Pendant toute la période qui nous occupe, Baumgartner n'avait donc vécu que dans de confortables auberges, résidences et autres hôtelleries copieusement étoilées dans les guides. En juillet, par exemple, il avait passé quarante-huit heures à l'hôtel Albizzia où il était descendu en fin d'après-midi. Quatre cent vingt francs petit déjeuner compris, la chambre n'était pas trop mal à première vue: un peu grande mais heureusement proportionnée, une clarté veloutée s'y glissait par une baie de format 16/9 dentelée de rosiers grimpants. Tapis d'Anatolie, douche multifonctionnelle, vidéos erotiques à péage, couvre-lit fauve et perspective sur un petit parc peuplé d'étourneaux sansonnets, boisé d'eucalyptus en otage et de mimosas d'importation.
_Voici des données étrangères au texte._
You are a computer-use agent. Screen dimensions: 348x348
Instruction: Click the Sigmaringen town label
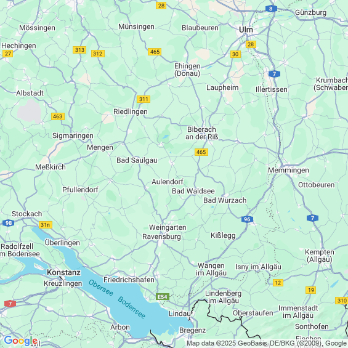coord(73,136)
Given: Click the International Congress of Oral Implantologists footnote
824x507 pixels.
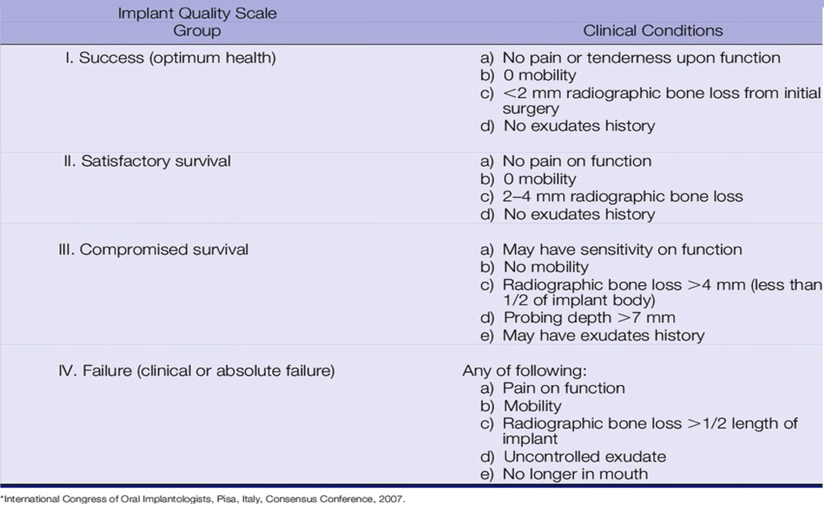Looking at the screenshot, I should click(x=203, y=499).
Si les étourneaux assourdissants, ayant installé leurs nids sous les tuiles de l'Albizzia, dans un trou de muraille ou d'eucalyptus, s'exprimaient comme toujours par sifflements, grincements, cliquetis et parodies de confrères, ils semblaient avoir également enrichi leurs chants: s'adaptant à l'environnement sonore de nos jours, non contents d'intégrer à leur répertoire les sons des jeux électroniques, les klaxons musicaux, les jingles des radios privées, ils y avaient maintenant adjoint le cri du téléphone portable par lequel Baumgartner, comme tous les trois jours, avait appelé le Flétan avant de se coucher tôt avec un livre.
Puis c'est avec un journal qu'il était descendu prendre, assez tôt le lendemain matin, son petit déjeuner dans la salle de restaurant vide. Il n'y avait encore personne à cette heure-ci. Des cliquetis d'ustensiles et des voix étouffées lui parvenaient de la cuisine, des froissements, des bruits de pas assourdis sans intérêt: il avait remonté ses lunettes sur son nez sans lever la tête de son journal.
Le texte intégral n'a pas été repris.